Tuesday, February 4, 2020

About TV period pieces - core post #2 - week 4

In “The Meaning of Memory,” Lipsitz breaks down how TV helped engineer consent for consumerist capitalistic values in ethnic working class America. Viewer identification was generated through a false on-screen, historical authenticity and its association to sponsor products. Through this appeal, TV encouraged viewers to “think of the TV show at hand as the kind of history that might be created in their own home” (379). In other words, the screen facilitated the transition from traditional, thrift- and family-oriented working-class values to consumerist values and created a “structure of domination that offers commodities as the key to solving personal problems” (367). The media-advertiser complex already exited in the age of radio, but the medium of television brought characters to life to an unparalleled degree of familiarity and relatability, through the magic of the moving image and the primacy of family living room access.
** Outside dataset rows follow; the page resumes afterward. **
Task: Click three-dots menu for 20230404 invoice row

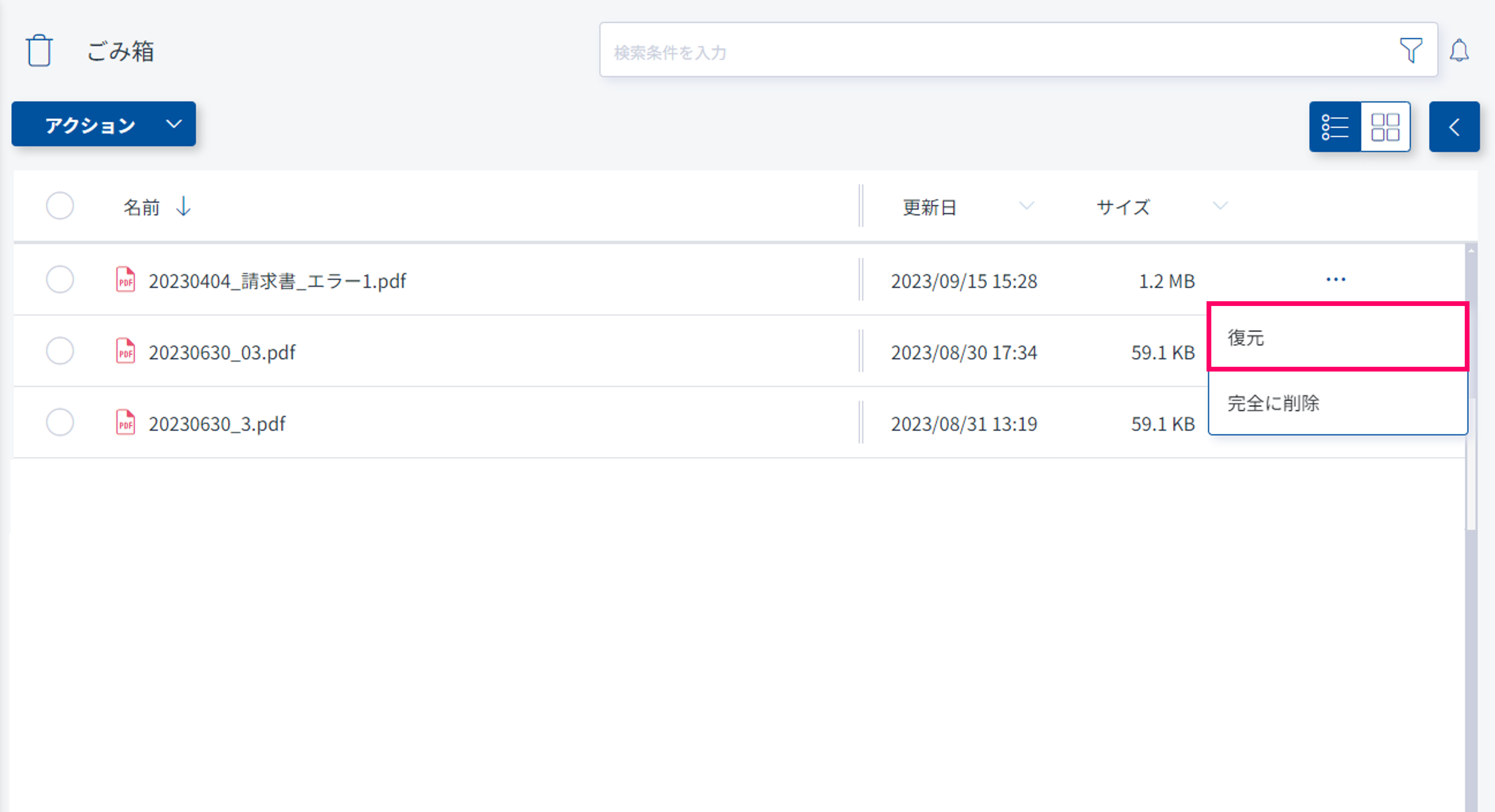Action: point(1335,280)
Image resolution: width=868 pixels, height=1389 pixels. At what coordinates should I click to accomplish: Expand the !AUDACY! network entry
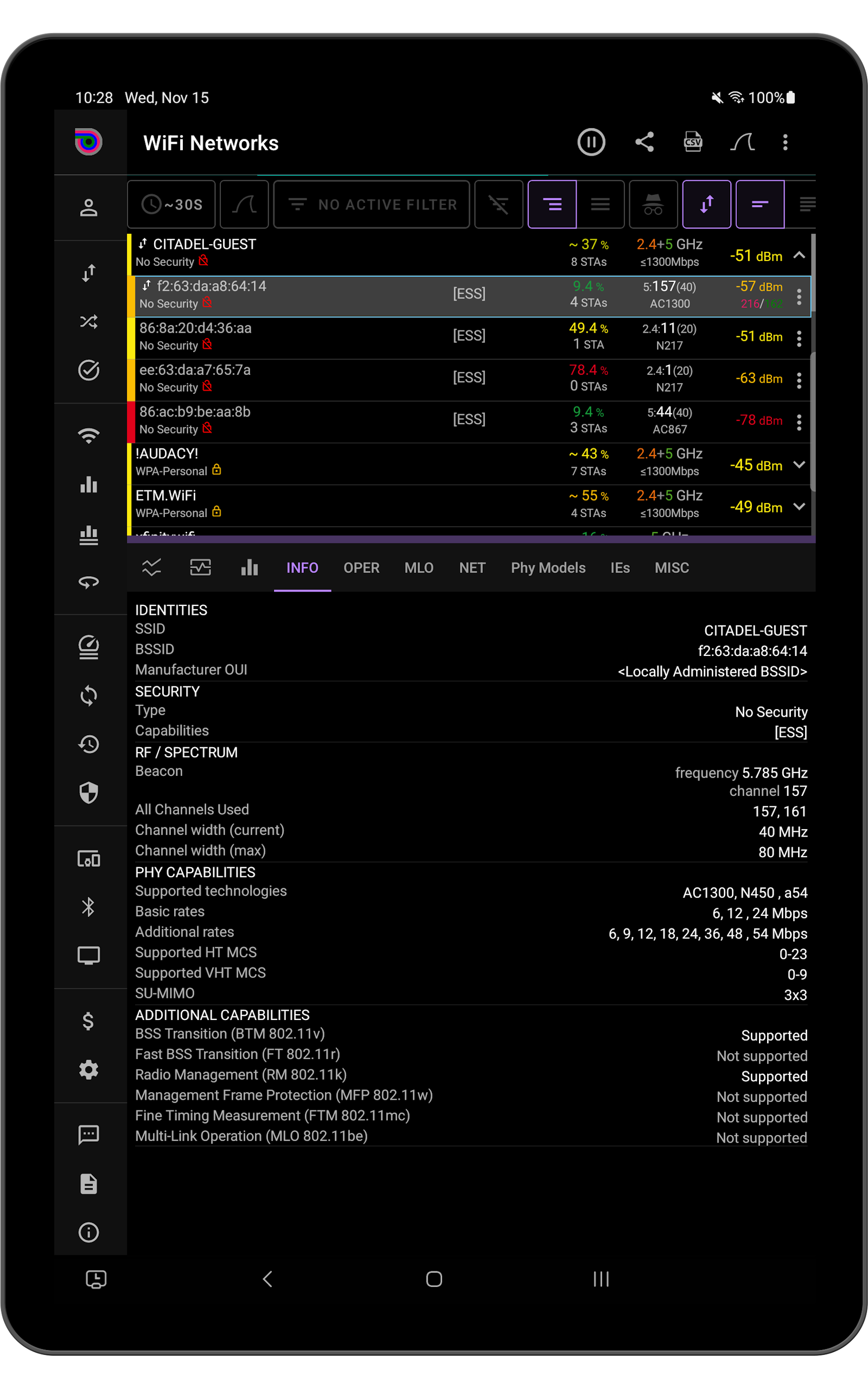(x=800, y=466)
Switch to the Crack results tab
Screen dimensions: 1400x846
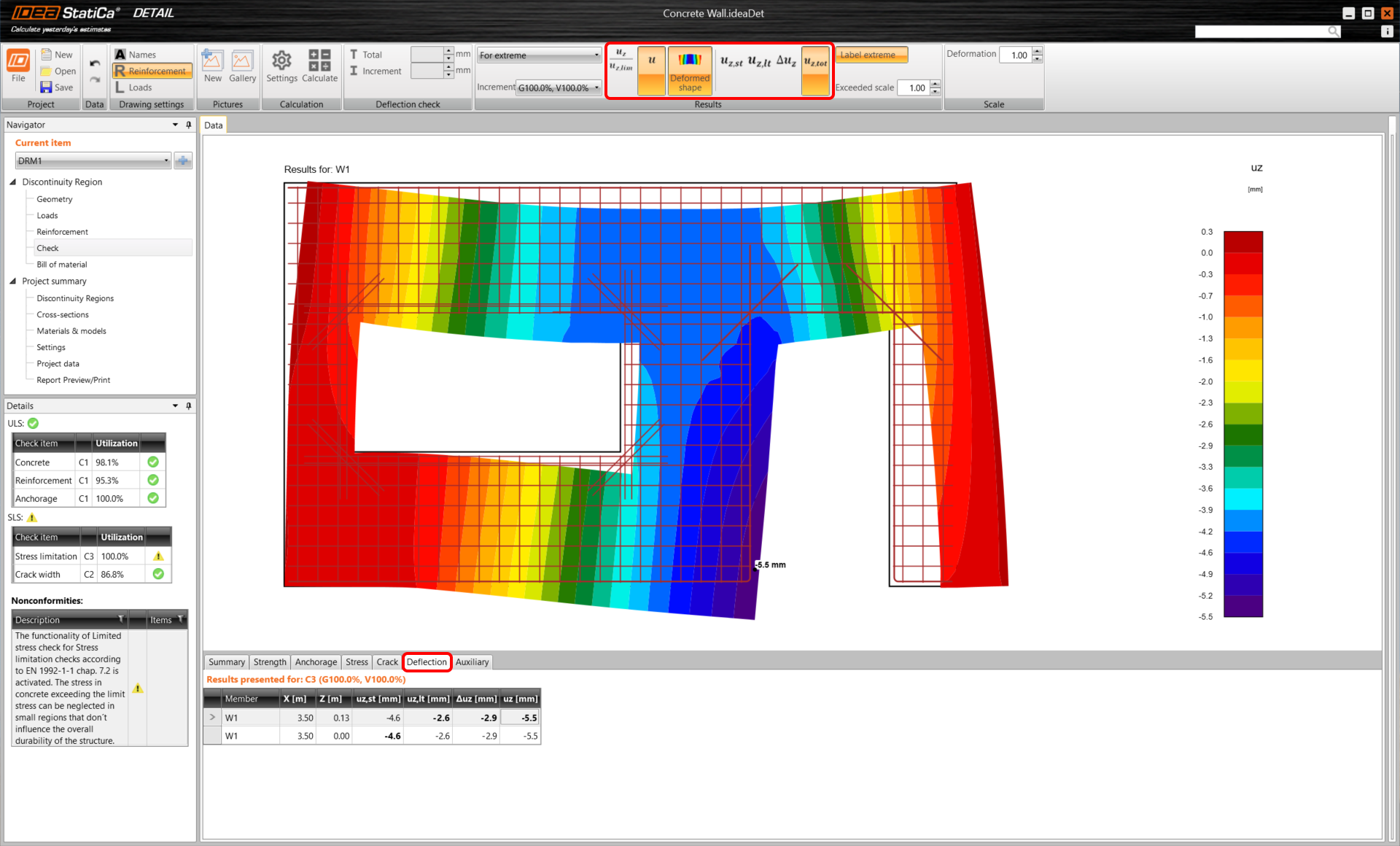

As the TV set became part of the family, the modern, consumption-driven lifestyle it encouraged slowly became the norm. 
Through analyzing shows like The GoldbergsAmos n’ Andy and The Honeymooners, Lipsitz points to how TV programs addressed “some of the moral, psychic, political obstacle to consumption among the [1950s American] public at large” (361). Lipsitz exemplifies the idea of urban ethnic working class situation comedies as a means of addressing “the anxieties and contradictions emanating from the clash between the consumer present of the 1950s and collective social memory about the 1930s and 1940s” (358) and points to TV’s role in legitimizing the “transformations in values initiated by the new economic imperatives of postwar America” (359). 
I do believe that period pieces, although they are set in a long-gone and often idealized past, are never intended as pure nostalgia, but rather as way for the society contemporaneous to production time to process its timely concerns. The 1950s ­­–– a liminal era between 1920s/30s liberalization of womanhood (with regard to both politic of sexuality and employment) and the 1960s/70s rise of social reform in the form of civil rights ­­–– have recently been used as TV production playground to champion characters such as Midge Maisel. As the lead from The Marvelous Mrs. Maisel, she is a woman who rises to success from the ashes of her blown up marriage, turning setbacks into glory –– giving present-day women the warm, delightful, and rewarding dose of empowering mythology of a woman who is unapologetic about her own growth, pursuit, and relationship status that resonates with the present-day needs of women who more than ever are choosing their field of professionalization and need to persevere in order to succeed.